Decisamente. I concetti del Paron erano ben chiari: difesa forte, prima di tutto, senza mai rinunciare, però, al gioco d’attacco, impostato soprattutto sulle ali, con rapidi capovolgimenti di fronte, sfruttando la potenza di un centravanti come Hitchens. La capacità principale del Paron era quella di saper equilibrare la squadra. Ricordo che nel Milan conquistò la sua seconda Coppa dei Campioni schierando ben tre attaccanti micidiali (Hamrin, Sormani e Prati) e una mezz’ala come Gianni Rivera che non mi sembrava molto disposta a sacrificarsi in copertura.

C’è un giocatore che più ha beneficiato dei suoi insegnamenti?

Tutti i giovani della squadra (ed erano tanti …) sono maturati con lui e quelli già esperti hanno fatto un ulteriore miglioramento. Tra i giovani ricorderei proprio Meroni e Simoni che in quell’anno sono letteralmente esplosi e poi Natalino Fossati che il Paron ha saputo dosare nelle sue prestazioni iniziali. E l’anno successivo c’è stato poi il lancio definitivo di “Trincea” Cereser.

Come mai le due stagioni successive non hanno portato gli stessi risultati?

Secondo me ha influito una sorta di rilassamento dopo la brillante stagione 1964-65 e poi l’acquisto decisamente sbagliato del centravanti Alberto Orlando dalla Fiorentina. La partenza dell’inglese, il grande Gerry, non è stata adeguatamente compensata dalle prestazioni di questo giocatore
capocannoniere del torneo appena concluso.

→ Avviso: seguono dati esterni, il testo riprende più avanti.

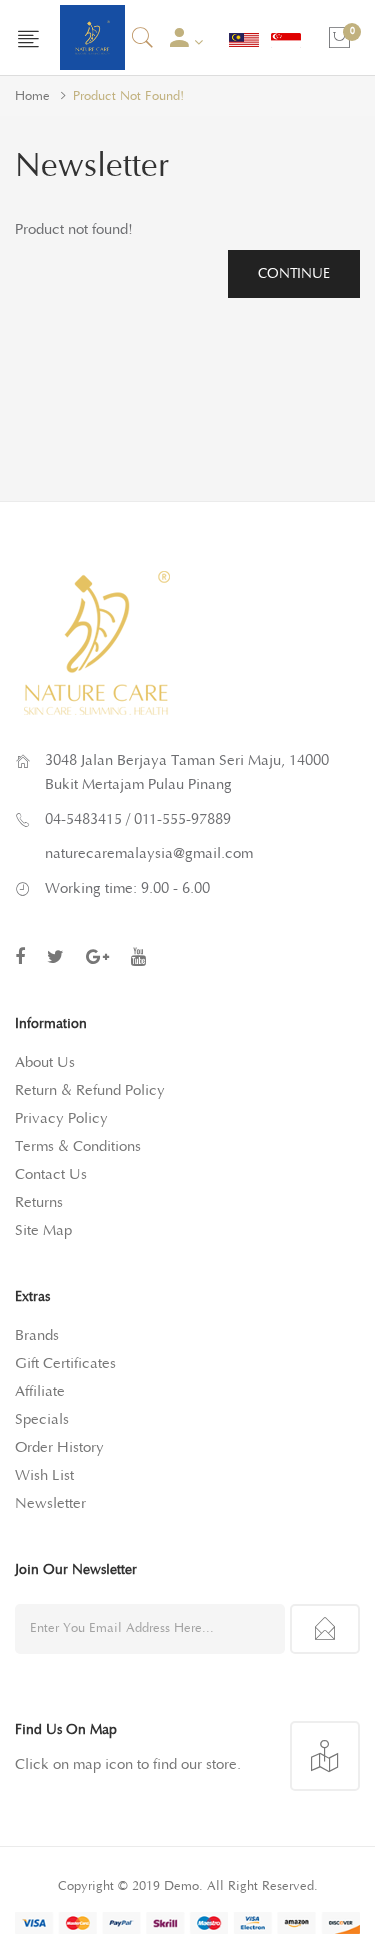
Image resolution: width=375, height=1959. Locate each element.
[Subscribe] (325, 1629)
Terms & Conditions (78, 1146)
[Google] (97, 957)
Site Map (43, 1230)
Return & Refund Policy (90, 1090)
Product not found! (128, 96)
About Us (45, 1062)
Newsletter (50, 1503)
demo (181, 1886)
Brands (37, 1335)
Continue (294, 274)
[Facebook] (20, 957)
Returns (39, 1202)
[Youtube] (138, 957)
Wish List (44, 1475)
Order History (59, 1447)
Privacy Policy (61, 1118)
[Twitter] (55, 957)
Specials (42, 1419)
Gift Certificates (65, 1363)
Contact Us (51, 1174)
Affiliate (40, 1391)
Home (32, 96)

È giusto provare nostalgia per uomini come Nereo Rocco, protagonisti di un calcio che non c’è più?

Nostalgia per Rocco e per il calcio degli anni Sessanta, zeppo di fuoriclasse, italiani e stranieri.
Soprattutto nostalgia per un periodo sportivamente parlando più genuino ed entusiastico. Il calcio rispecchiava ciò che avveniva nel mondo culturale e nell’ambiente in generale: c’era entusiasmo, felicità, spensieratezza, tutte cose che facciamo fatica a ritrovare in questo triste periodo.

Continuerà a scrivere del Torino? Ha già qualche idea?

Mi piace scrivere di Toro, la mia fede innata, ma la mia non vuole essere solo una scarna cronaca.
Cerco di far rivivere a 360 gradi il periodo che descrivo. Bisogna documentarsi molto, andare per mercatini a cercare le riviste dell’epoca, consultare gli archivi digitali dei giornali, immedesimandomi personalmente nella musica, nella cronaca, e nei sentimenti dell’epoca. Non è un’operazione facile e in più ci vuole tanto tempo. Tempo che attualmente è assai limitato, vista la mia professione di medico di famiglia, impegnato a combattere e convivere quotidianamente con il coronavirus. Scrivo con passione ispirandomi sempre al mio amico e maestro irraggiungibile, Franco Ossola, colpito recentemente da un tragico lutto, al quale dedico idealmente il libro.